(4-minute read)
In 1981, I was offered a promotion to manage a group of specialists. I turned the job down after they told me all the men had an IQ above 150. I didn’t think I would be smart enough to manage a group like that. After a couple of weeks, a manager, several levels above me in the company, called to ask me to take the job. He said the men didn’t require much management, but they were a little strange and required someone more normal to interface with people outside that department. He said if I ever wanted to move up in the company, this was my next move. After talking to my wife, I took the job.
The specialists, in cubicles across one wall, worked in a room the size of a gymnasium. This was before personal computers were readily available, and a large computer used for simulations filled the center of the room.

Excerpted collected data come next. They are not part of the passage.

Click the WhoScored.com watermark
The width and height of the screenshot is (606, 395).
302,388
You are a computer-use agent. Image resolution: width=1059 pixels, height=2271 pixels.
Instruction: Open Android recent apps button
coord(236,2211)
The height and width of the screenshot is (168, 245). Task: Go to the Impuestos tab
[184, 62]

The men weren’t nearly as strange as I expected. The oddest was a man who lived in his cubicle when given a difficult assignment. There was a shower in the restroom, and he had spare clothes in a small carry-on bag in the office. The company had a cafeteria that served two meals a day, and the man’s wife would bring him supper each night and sit with him while he ate at one of the tables in the closed cafeteria. Although I’ve seen others do it since, he was the first person I ever saw put a piece of tape across the opening to his cubicle to indicate that the door was closed. If the tape was up and you passed his cubicle, he didn’t want you to speak, wave, or in any way indicate that you saw him.
The specialist explained that he had difficulty leaving work at the office while working on a problem. Although paying no attention to it, he would sit in front of the television with his family, working the issue in his head. He often didn’t hear if his wife or children spoke to him. This upset the regular routine at the house. He decided it was better for the family if he stayed at the office and worked until the problem was resolved.

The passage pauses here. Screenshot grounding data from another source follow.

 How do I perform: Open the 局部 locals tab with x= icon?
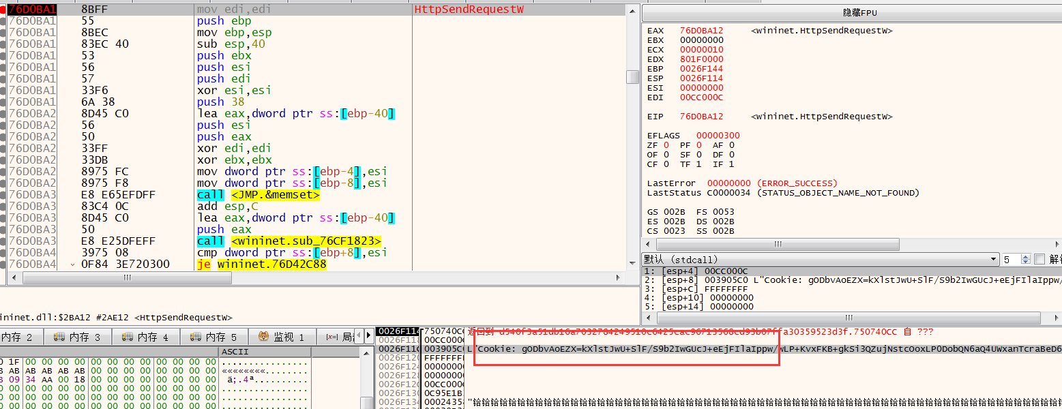click(x=340, y=337)
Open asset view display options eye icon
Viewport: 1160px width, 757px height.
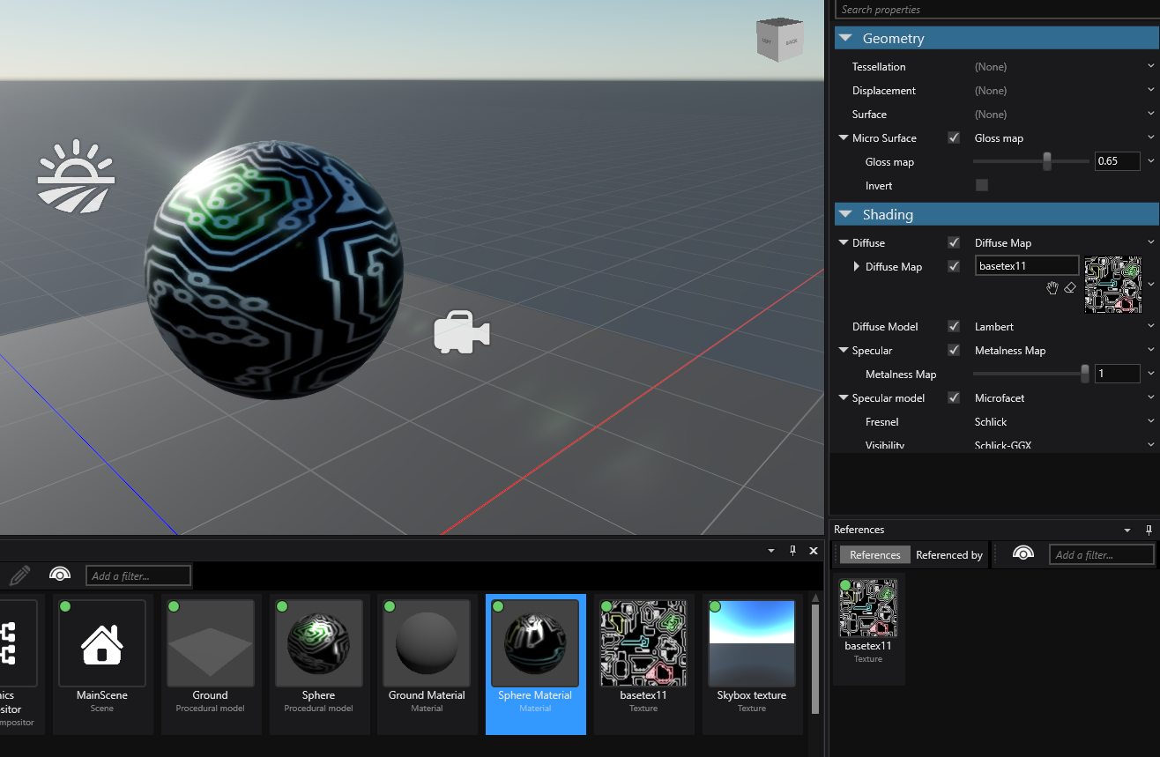pos(59,575)
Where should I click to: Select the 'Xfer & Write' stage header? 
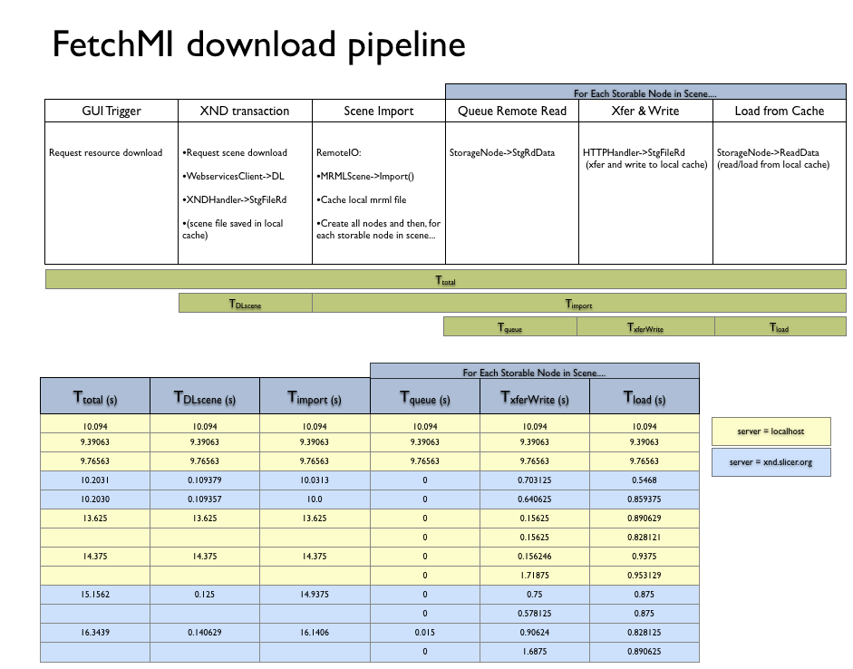pos(645,111)
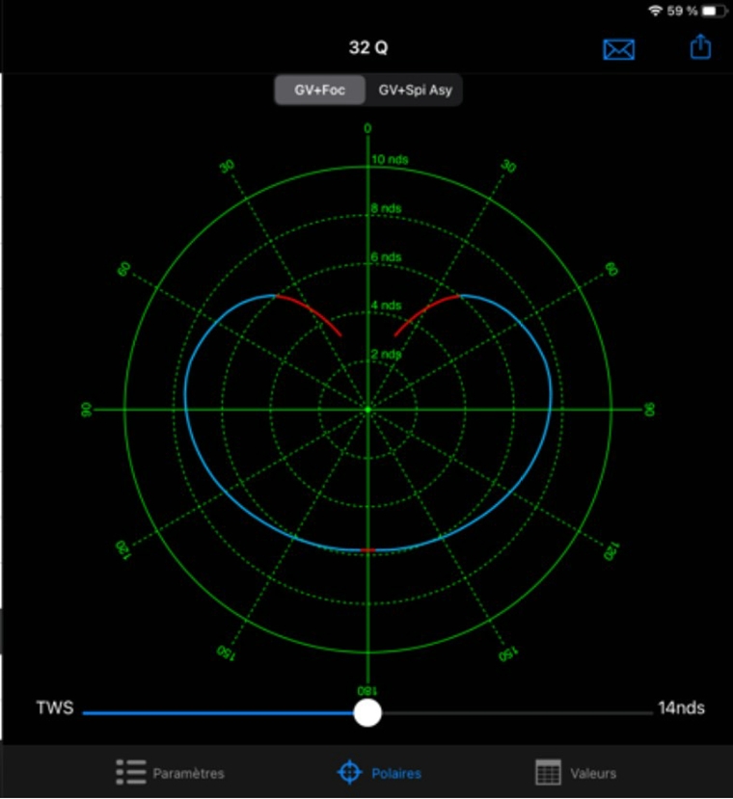Viewport: 733px width, 799px height.
Task: Click the red mark at the bottom of the curve
Action: pos(367,549)

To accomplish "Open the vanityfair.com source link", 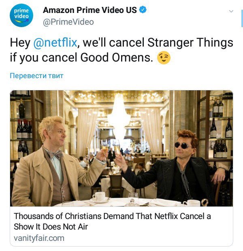I will (x=39, y=238).
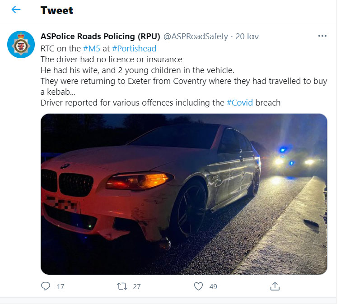Enlarge the damaged BMW photo
This screenshot has width=345, height=304.
click(184, 194)
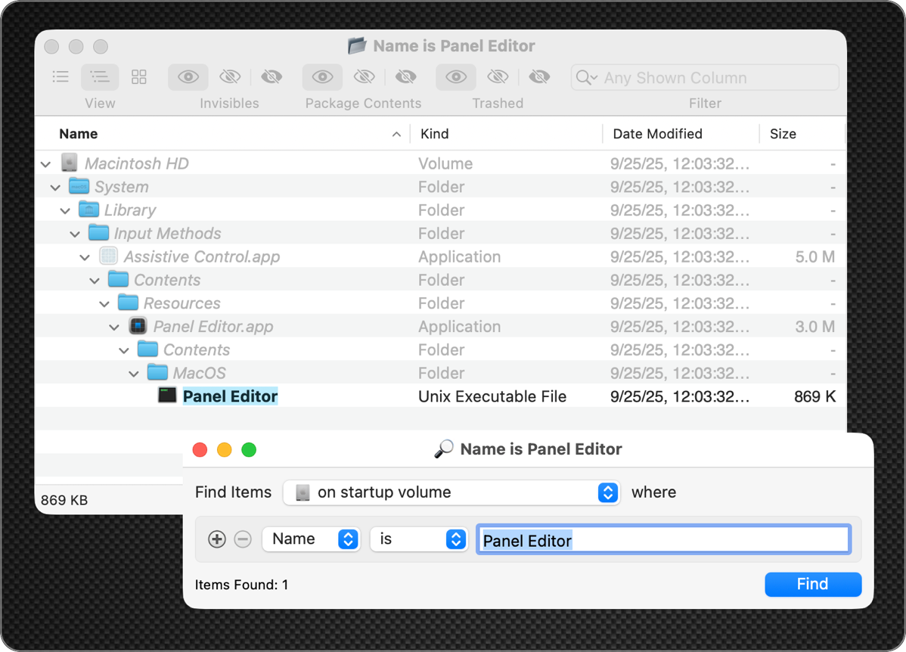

If someone were assigned a particularly difficult problem, they would call the entire team together to develop a strategy to resolve it. The first time I went to one of these, it wasn’t what I expected. The specialist who had been assigned the project very simply explained the problem to those that were there. In response, one of the engineers explained the issue back to the original specialist in even simpler terms. At first, I thought they were talking down to me, but I quickly realized that’s how they talk to each other.

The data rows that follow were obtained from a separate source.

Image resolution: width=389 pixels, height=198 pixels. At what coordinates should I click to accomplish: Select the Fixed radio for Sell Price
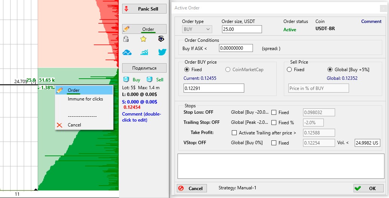289,70
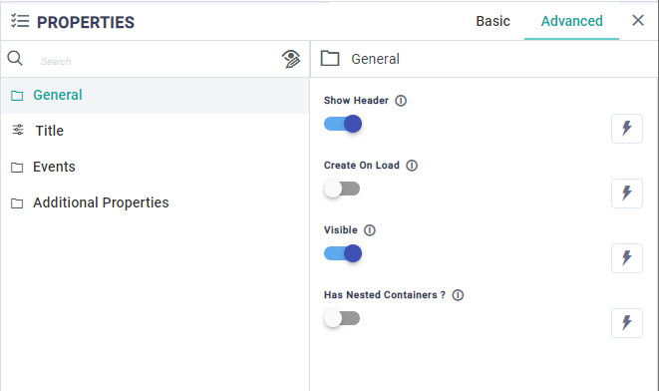The width and height of the screenshot is (659, 391).
Task: Click the eye-pencil icon next to search
Action: click(291, 59)
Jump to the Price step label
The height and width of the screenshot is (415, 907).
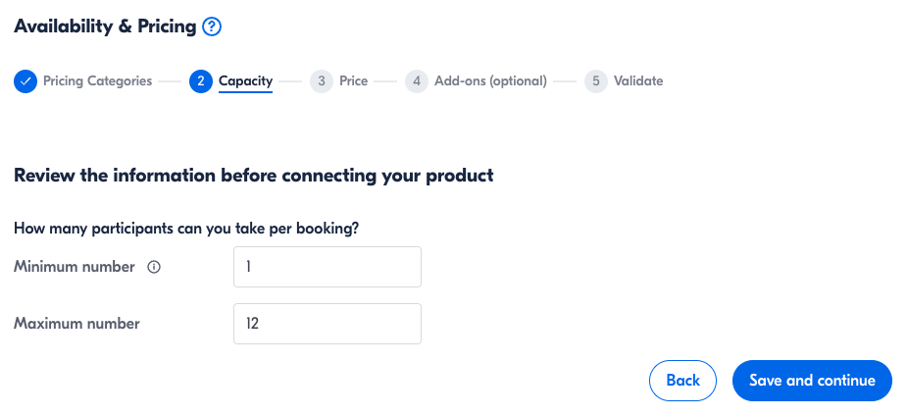(354, 81)
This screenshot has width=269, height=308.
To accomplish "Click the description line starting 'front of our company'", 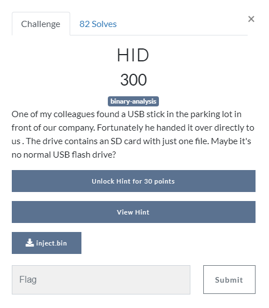I will (x=133, y=128).
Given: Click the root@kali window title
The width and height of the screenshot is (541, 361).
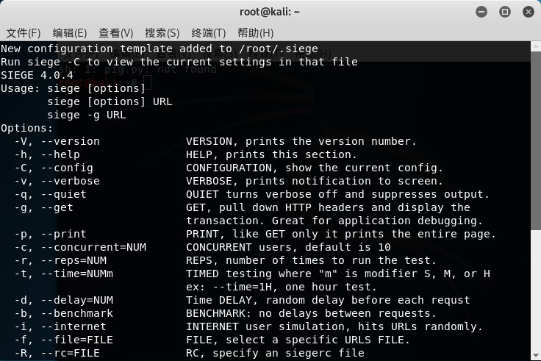Looking at the screenshot, I should (270, 12).
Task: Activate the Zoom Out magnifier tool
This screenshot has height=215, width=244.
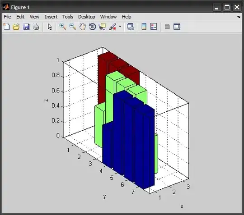Action: [72, 27]
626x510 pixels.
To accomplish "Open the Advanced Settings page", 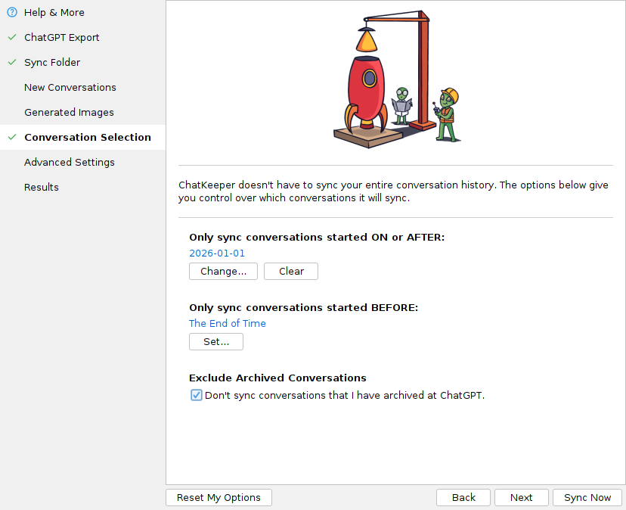I will 69,162.
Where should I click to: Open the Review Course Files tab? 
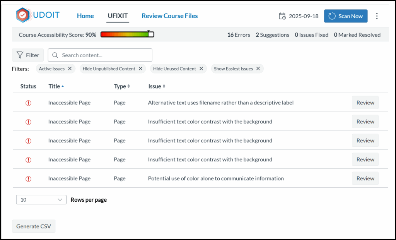coord(169,16)
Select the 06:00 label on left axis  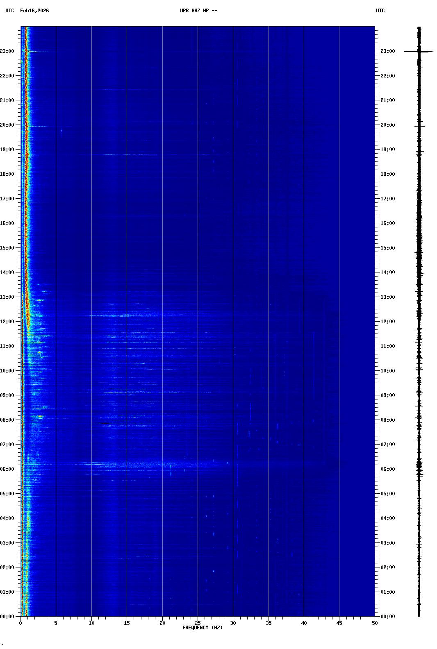click(7, 469)
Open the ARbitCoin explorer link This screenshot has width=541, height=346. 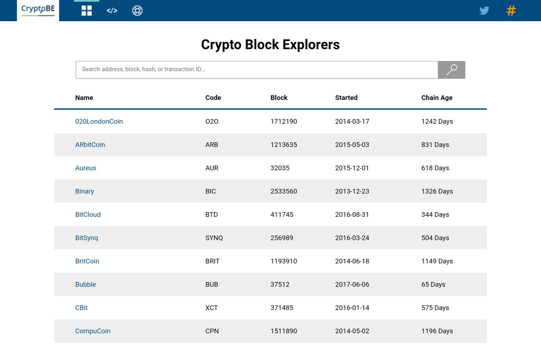[x=90, y=145]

Whenever someone said something was “complicated,” all the specialists would smile and occasionally laugh. I later asked one of the specialists about using the word complicated. I said, “you seem to use the term as meaning you don’t understand something.”
He said, “That’s how everyone uses it. To someone who understands something, it is simple. The problem may have 100 simple things piled on top of each other, but it’s still simple things. We were in that meeting to determine what we didn’t know. We were looking for the things that were complicated and happy to find them. Most of the problems we get are caused by someone overlooking something simple. They might assume some small thing is true when it isn’t, or there may be some overriding factor that is not normally there.” One of the hallmarks of this group was that it made complicated things simple.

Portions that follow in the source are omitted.